Based on the findings of a recently published article in the Journal of American Medical Association Internal Medicine, there is a significant increase in the rate of polypharmacy in geriatric patients, especially in those with a pain diagnosis.
Polypharmacy is prescription, administration or use of five or more medications at the same time. Polypharmacy, especially in geriatric patients, has several adverse outcomes – some of them being adverse drug reactions, noncompliance, and drug interactions.
Studies have shown that compliance with 1 medication is 80%, but drops to 25% with ≥6 medications. On the other hand, when the number of medications increases, there is a higher risk of inappropriate medical consideration and drug interactions.
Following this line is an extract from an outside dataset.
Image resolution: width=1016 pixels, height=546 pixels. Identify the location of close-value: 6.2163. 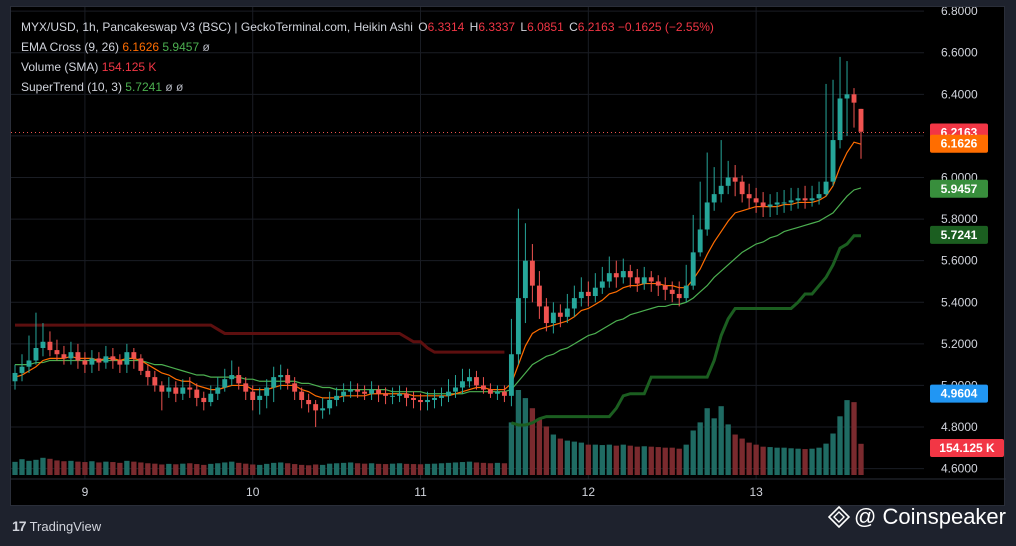
(596, 27).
Adverse drug reactions in the elderly population might be the result of intrinsic or extrinsic factors because in aged populations, there is a significant decrease in body metabolism; this results in a decreased speed of medication breakdown. By adding polypharmacy as an extrinsic factor, these adverse reactions make the situation even worse.
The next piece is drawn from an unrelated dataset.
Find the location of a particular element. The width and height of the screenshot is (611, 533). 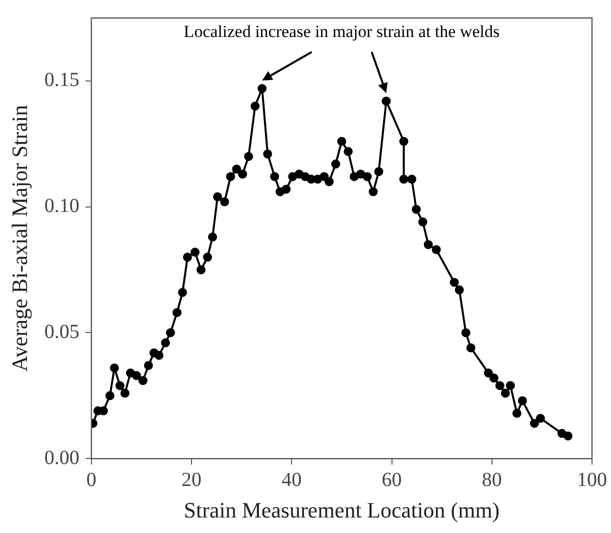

The Beer’s criteria was originally designed as a guide for prescription of medications in the geriatric population and contains a list of medications to avoid in patients over 65 years; this list is being updated continuously.
Opioids have recently been classified as cautious medications in geriatric patients in Beer’s criteria. If prescribed inappropriately, opioids can cause serious adverse events and even death.
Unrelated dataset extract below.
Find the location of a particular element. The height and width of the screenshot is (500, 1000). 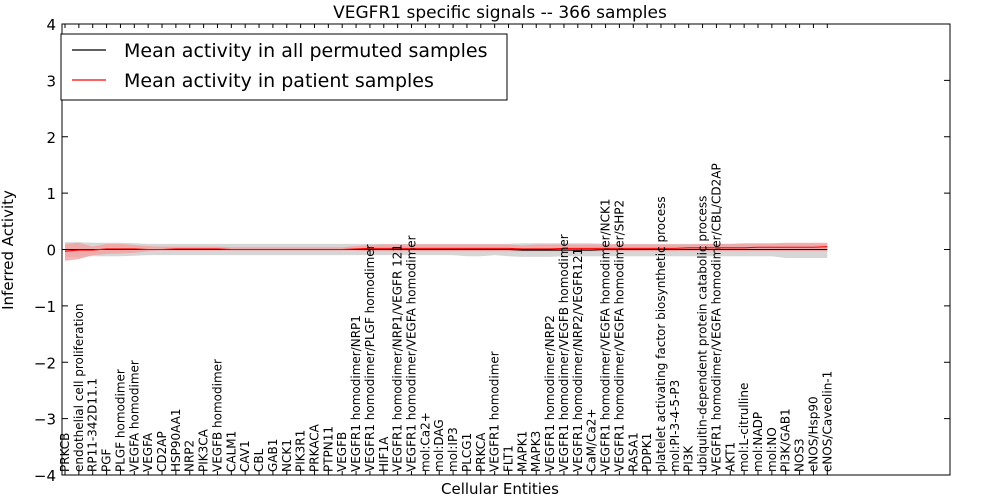

y-tick-label: 2 is located at coordinates (51, 138).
A recent article in the Journal of American Medical Association Internal Medicine has studied the trends of drug prescription targeting the central nervous system (CNS) of older US adults.
This study used data from the National Ambulatory Medical Care Survey database from 2004 through 2013. The study focused on patients who were 65 years of age and older. Visits were considered as a polypharmacy visit if there were three or more of these medications included in a patient’s list of initiated or continued medications: benzodiazepines, antipsychotics, nonbenzodiazepine benzodiazepine receptor agonists, tricyclic antidepressants, selective serotonin reuptake inhibitors, and opioids.
Based on the results, between 2004 and 2013 the annual number of CNS polypharmacy visits by patients aged 65 or older have increased from 1.05 million to 3.68 million; this means there was a rise from 0.6% to 1.4%. Statistics have shown that most of this increase was among rural areas and the female gender. Polypharmacy has mostly increased with a pain diagnosis.
Authors have concluded that in the time period of 2004 to 2013, the rate of polypharmacy has more than doubled. This significant increase in polypharmacy has mostly occurred in patients with a pain diagnosis and a prescription of opioids.